TAM, SAM, SOM: Why Market Size Is Your Investors’ First Math Test

When a potential investor looks at your crowdfunding campaign, one of the first questions they’re asking — even if they don’t say it out loud — is: “Is this market big enough to make my investment worthwhile?” Your ability to answer that question with real numbers is one of the clearest signals of your readiness to raise.

The Founder Readiness Checklist asks three related questions about market size: What is your Total Addressable Market (TAM)? What is your Serviceable Market (SAM)? And perhaps most importantly — who can you realistically capture in the short term (SOM)? These aren’t just slides in a deck. They’re a framework for thinking honestly about growth.

Breaking Down the Three Layers

TAM — Total Addressable Market: This is the full universe of potential demand for your product or service. If you make a scheduling app for independent nail salons, the TAM might be the entire U.S. small business software market, or more specifically, all salon management software globally. TAM is the ceiling — the theoretical maximum.

SAM — Serviceable Addressable Market: This narrows TAM to the segment your business model can actually serve — based on your geography, language, distribution capabilities, and product fit. Using the same example: U.S.-based independent nail salons with 1–3 employees. That’s more realistic, and more credible.

SOM — Serviceable Obtainable Market: This is where most founders underestimate their homework. SOM is the slice of SAM you can realistically capture given your current resources, team, and go-to-market approach — typically in a 12-to-24-month window. Investors pay close attention to this number because it reveals whether you’ve done real thinking about execution, not just opportunity.

Why the SOM Question Is the Most Important

Telling an investor your TAM is $4 billion sounds exciting. But if you can’t explain how you’ll get to your first $500,000 in revenue — and who specifically will write you those early checks — the TAM figure does more harm than good. It signals that you’re dreaming rather than planning.

Investors want to see a clear line from where you are today to your first meaningful revenue markers. That line runs through your SOM.

How to Build Your Market Size Narrative

Start with research, but don’t just pull a big number from an industry report and call it your TAM. Work from the bottom up: estimate how many potential customers exist, what you’d charge them, and what realistic conversion looks like at your current stage. Then layer your SAM and SOM on top.

Market size is a required element alongside customer problem, product/service, financial information, and competitive advantage. It shouldn’t be filler — it should be the result of real analysis that you can defend in a conversation.
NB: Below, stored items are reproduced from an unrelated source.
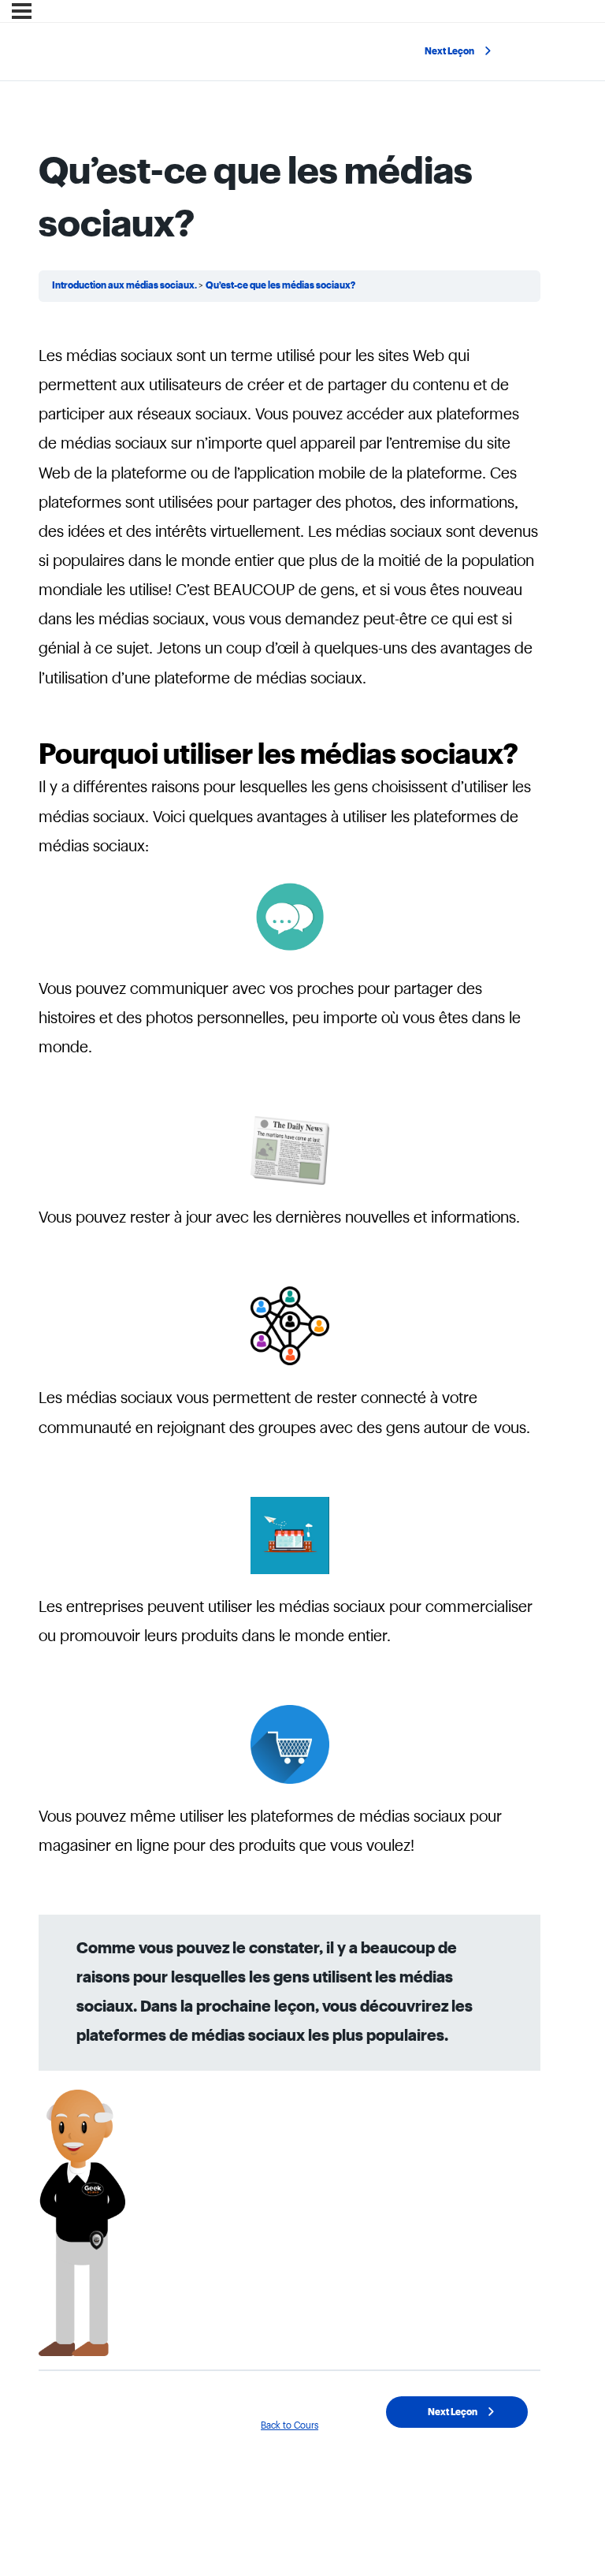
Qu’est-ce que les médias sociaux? (280, 285)
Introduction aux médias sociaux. (125, 285)
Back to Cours (289, 2425)
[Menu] (21, 11)
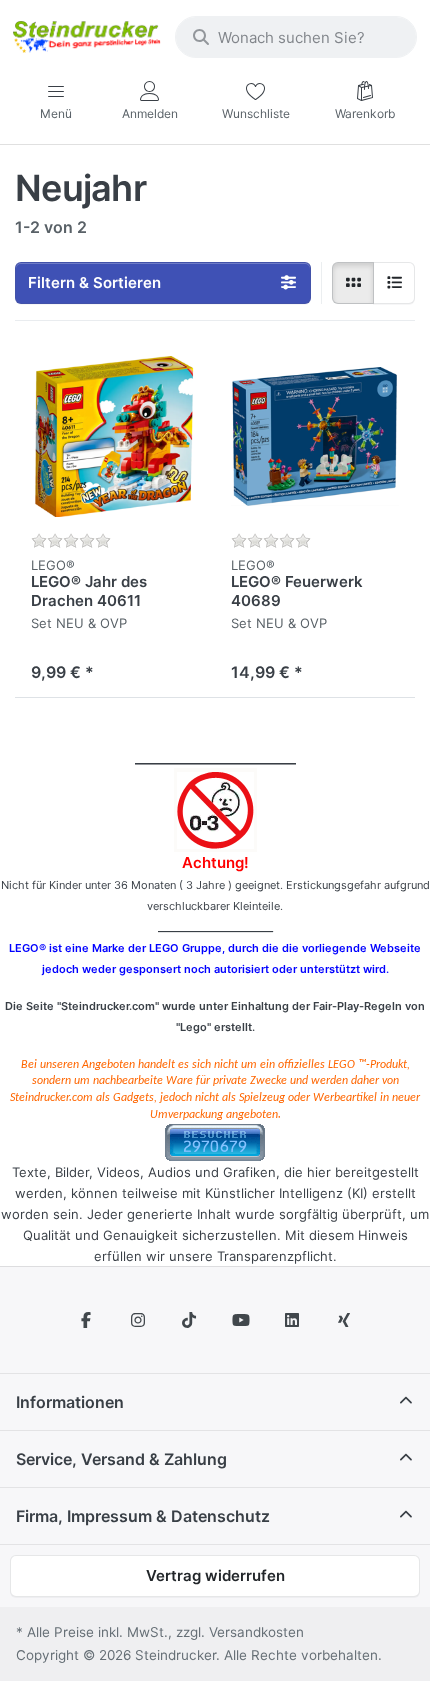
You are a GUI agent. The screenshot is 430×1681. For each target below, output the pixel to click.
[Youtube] (241, 1320)
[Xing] (344, 1320)
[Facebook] (86, 1320)
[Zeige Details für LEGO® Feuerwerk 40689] (315, 437)
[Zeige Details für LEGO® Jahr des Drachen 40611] (115, 437)
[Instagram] (138, 1320)
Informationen (70, 1402)
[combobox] (296, 37)
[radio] (353, 283)
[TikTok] (189, 1320)
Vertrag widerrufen (215, 1575)
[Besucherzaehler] (215, 1140)
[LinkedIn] (293, 1320)
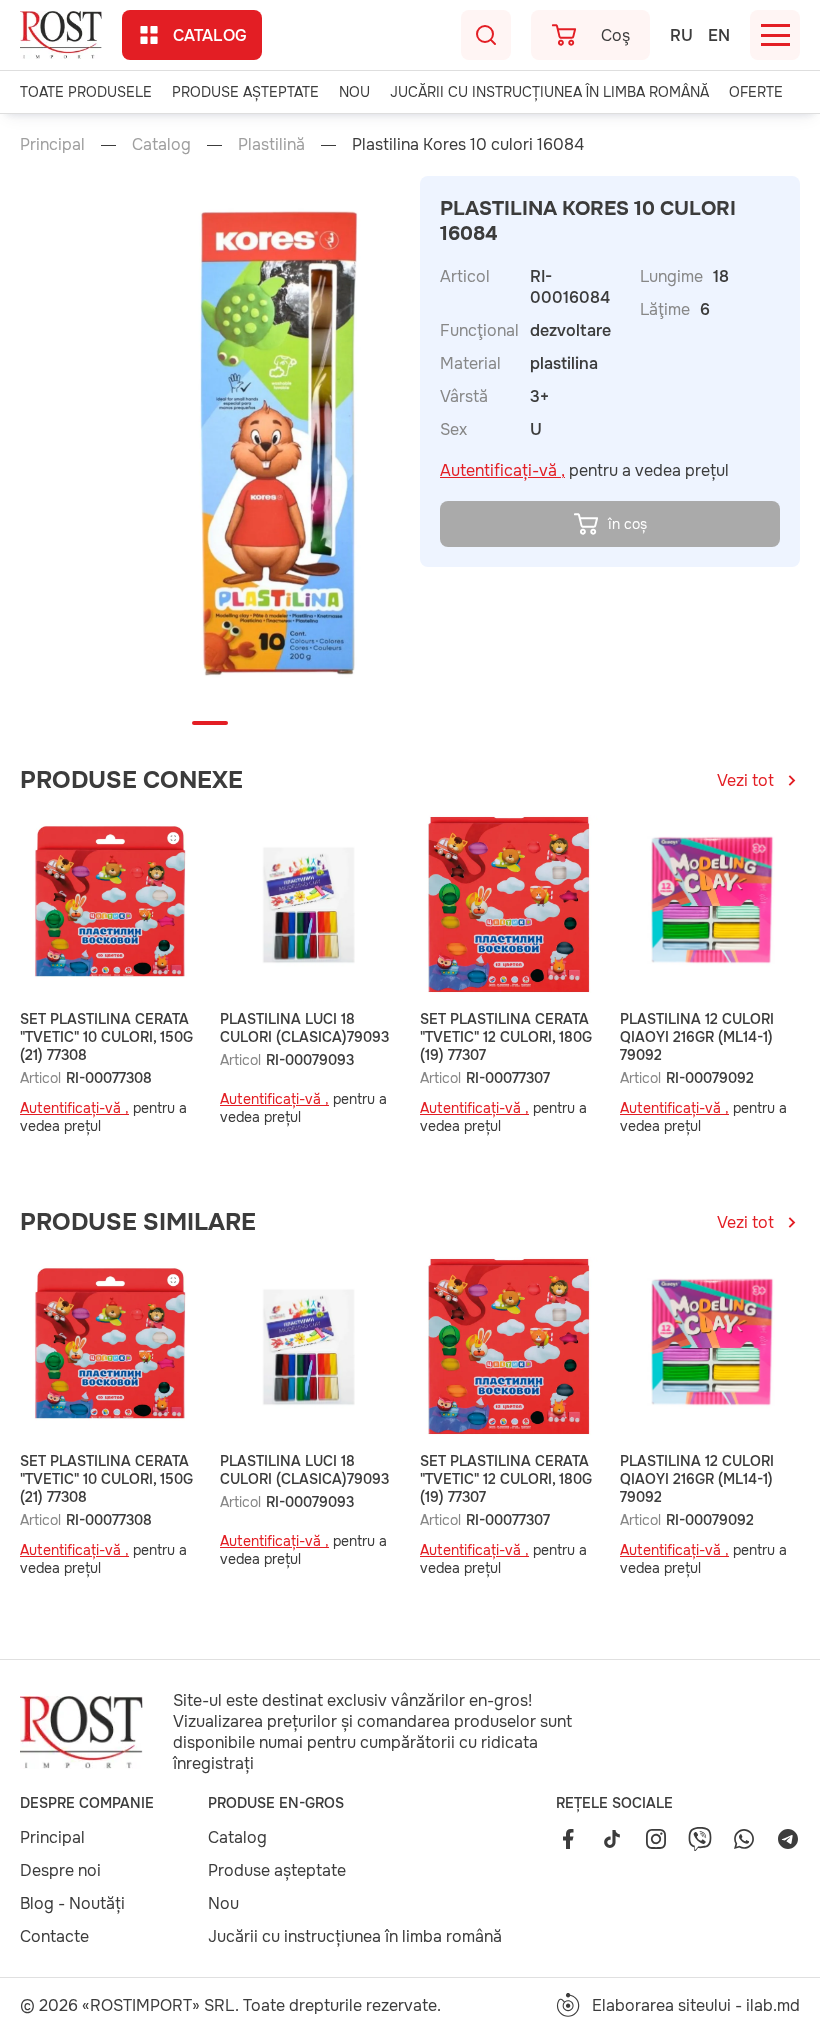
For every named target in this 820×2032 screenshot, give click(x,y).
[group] (287, 443)
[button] (210, 723)
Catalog (210, 35)
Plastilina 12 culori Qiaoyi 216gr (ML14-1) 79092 (697, 1037)
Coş (615, 35)
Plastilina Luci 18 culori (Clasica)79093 (304, 1028)
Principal (52, 144)
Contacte (54, 1936)
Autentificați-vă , (502, 470)
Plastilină (271, 144)
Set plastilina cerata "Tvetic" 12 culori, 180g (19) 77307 (506, 1037)
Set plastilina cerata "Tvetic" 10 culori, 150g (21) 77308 (106, 1037)
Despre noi (60, 1870)
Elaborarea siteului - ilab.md (696, 2005)
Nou (354, 92)
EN (719, 35)
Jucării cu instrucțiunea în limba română (549, 92)
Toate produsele (86, 92)
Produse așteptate (245, 92)
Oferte (756, 92)
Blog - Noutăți (72, 1903)
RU (681, 35)
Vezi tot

A Credibility Test for Your Numbers

Before you put market size figures in front of investors, ask yourself: Can I explain where these numbers came from in 60 seconds? If your answer requires a complicated chain of assumptions or relies entirely on a third-party report you haven’t read in full, practice explaining it until you can do it cleanly. Investors who ask about your market size aren’t trying to trip you up — they’re testing whether you’ve done the thinking.

If You Haven’t Done This Yet

That’s what this resource area is for. Start with your SOM — the customers you can realistically reach in the next year. Name them. Estimate their number. Estimate what they’d pay. Multiply. That’s your baseline, and it’s a much stronger starting point than a top-down industry estimate.